L’eurodéputée présentait mardi un rapport sur ce thème au Parlement européen, qui donnera lieu à une résolution non contraignante, votée mercredi. « Le modèle du centre de déradicalisation est totalement à construire », a-t-elle dit, soulignant la nécessité que « ces centres puissent accueillir de manière contrainte ces individus radicalisés pour éviter qu’ils passent à l’acte, mais aussi pour les déradicaliser ».
Alors que le modèle danois, qui privilégie l’approche sociale en amont du passage à l’acte, est souvent mis en avant, Mme Dati relève que « pour les individus qu’on est en train de surveiller, fichés, considérés comme dangereux, il faut qu’on ait des centres beaucoup plus opérationnels », qui fonctionnent dans le cadre d’une contrainte pénale.

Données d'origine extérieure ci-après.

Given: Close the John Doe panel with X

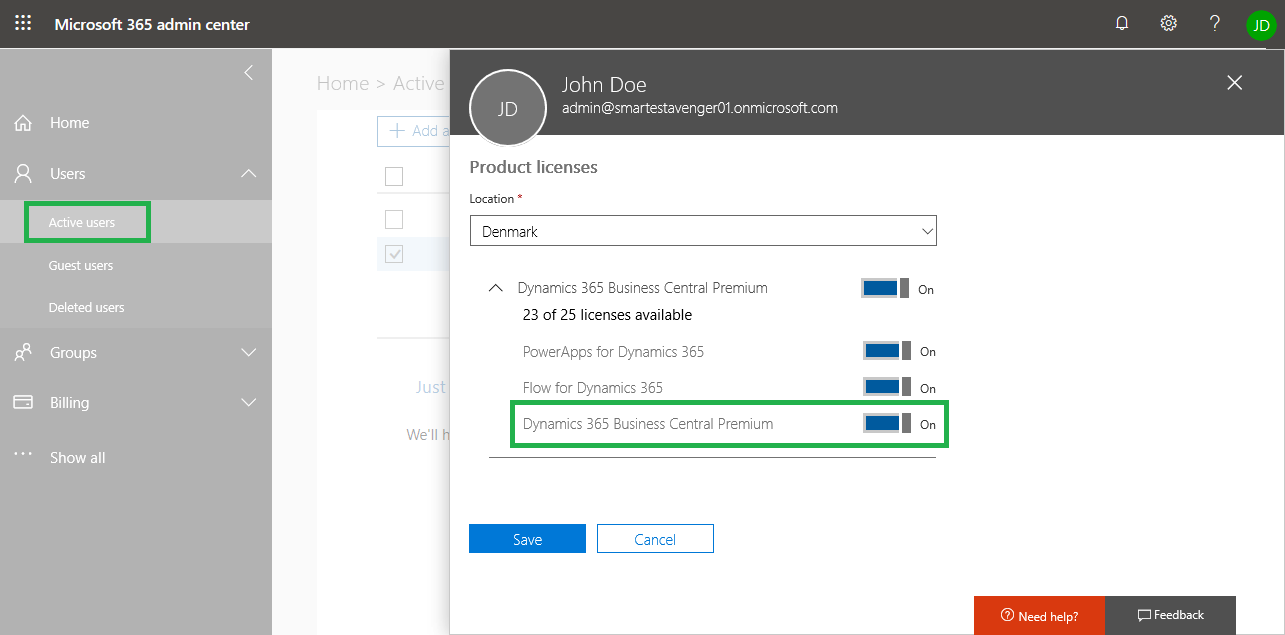Looking at the screenshot, I should [x=1234, y=83].
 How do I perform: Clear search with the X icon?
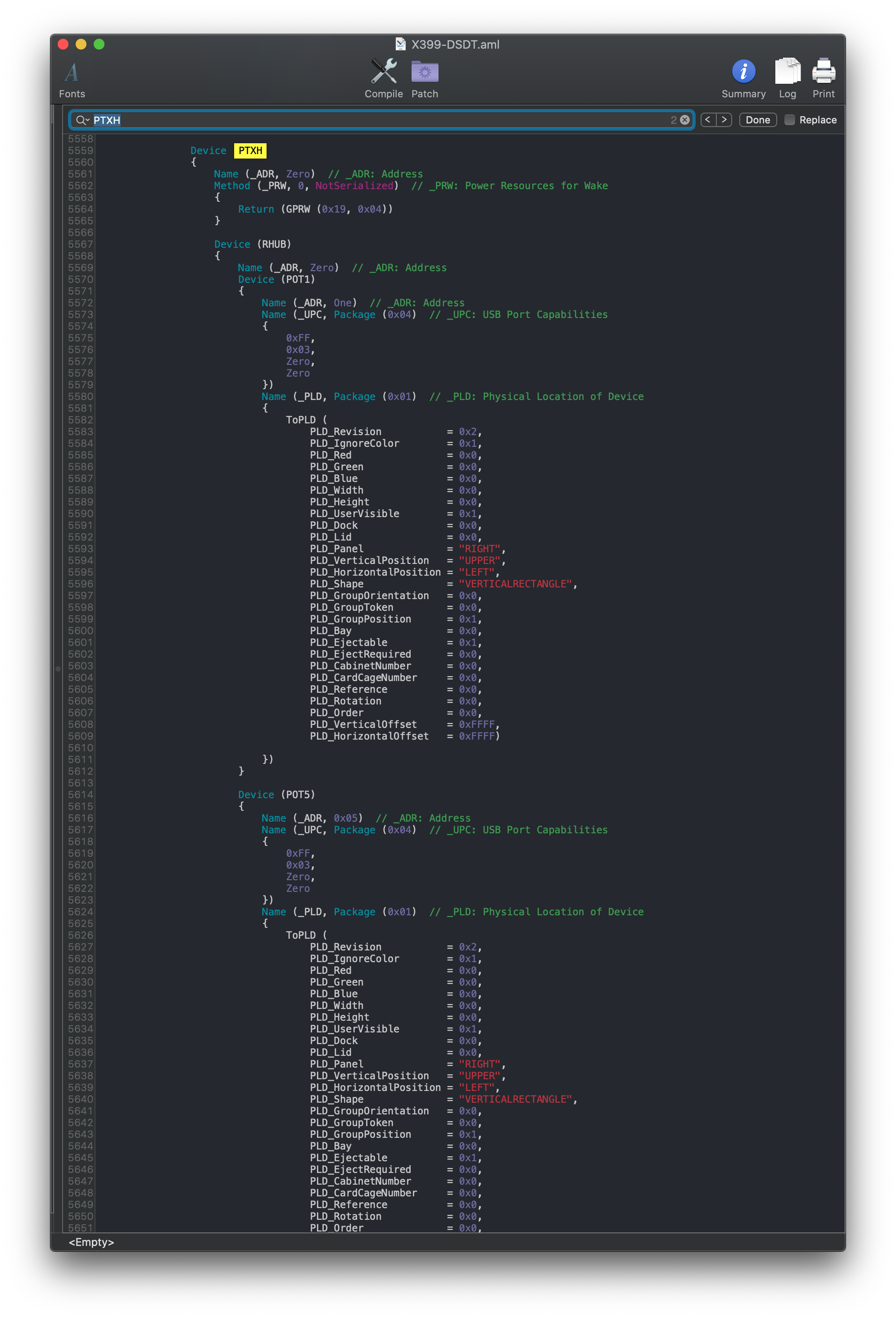[685, 120]
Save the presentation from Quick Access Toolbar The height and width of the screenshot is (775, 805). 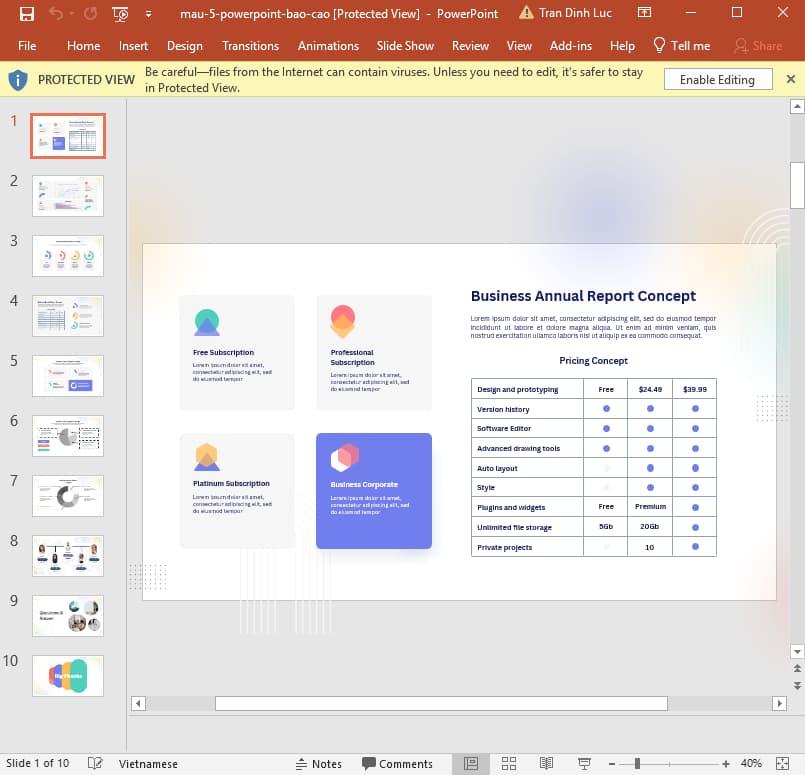(26, 14)
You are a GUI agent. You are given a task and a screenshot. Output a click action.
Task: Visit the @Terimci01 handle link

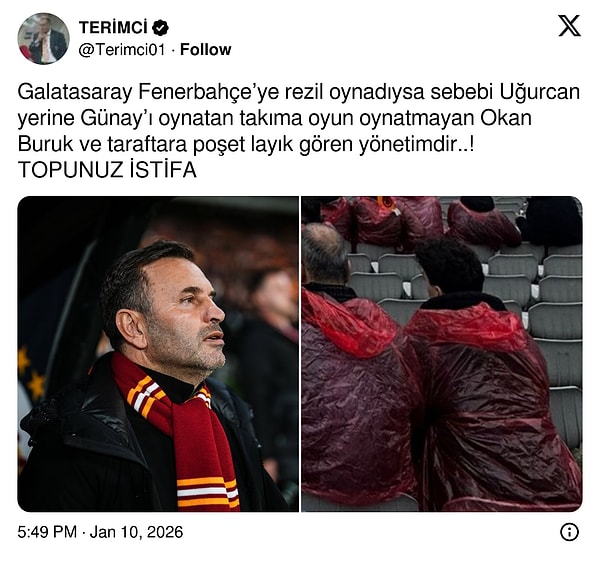pyautogui.click(x=122, y=50)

En France, le tribunal de grande instance de Mulhouse a annoncé en septembre qu’il allait tester un programme judiciaire de déradicalisation destiné aux personnes poursuivies pour des infractions en lien avec l’islam radical, à l’exception des actes terroristes. Ce programme sur mesure pourra être utilisé en amont d’un procès pour un prévenu soumis à un contrôle judiciaire ou bien en tant que peine.
Alors que le nombre de citoyens de l’UE ayant rejoint des organisations terroristes en Irak et en Syrie est estimé à 5 000, Mme Dati pointe le rôle clé d’internet.
« 90% de la radicalisation se fait en prison ou sur internet »
« La radicalisation se fait aujourd’hui à 90%, pour ne pas dire plus, sur internet ou en prison; les mosquées, c’est totalement subsidiaire », a expliqué l’ancienne garde des Sceaux, qui souhaite que la responsabilité pénale des géants du net soit engagée quand ils tardent à coopérer avec les États pour la suppression des contenus illégaux en ligne.
Lire aussi : Radicalisation : la Shoura inquiète pour la prison de Schrassig
Pour contrer la radicalisation en prison, elle prône la séparation des détenus radicalisés des autres détenus. En France, « pendant longtemps, on a refusé ces expérimentations parce qu’on craignait de stigmatiser les détenus », a-t-elle déploré, alors que des voix s’élèvent à gauche pour dire que regrouper ces détenus pourrait accélérer la radicalisation de certains d’entre eux.
Son rapport préconise également la mise en place rapide d’un PNR européen (fichage des passagers aériens), des contrôles systématiques aux frontières extérieures de l’UE et une meilleure transparence dans les flux financiers venant de certains pays du Golfe.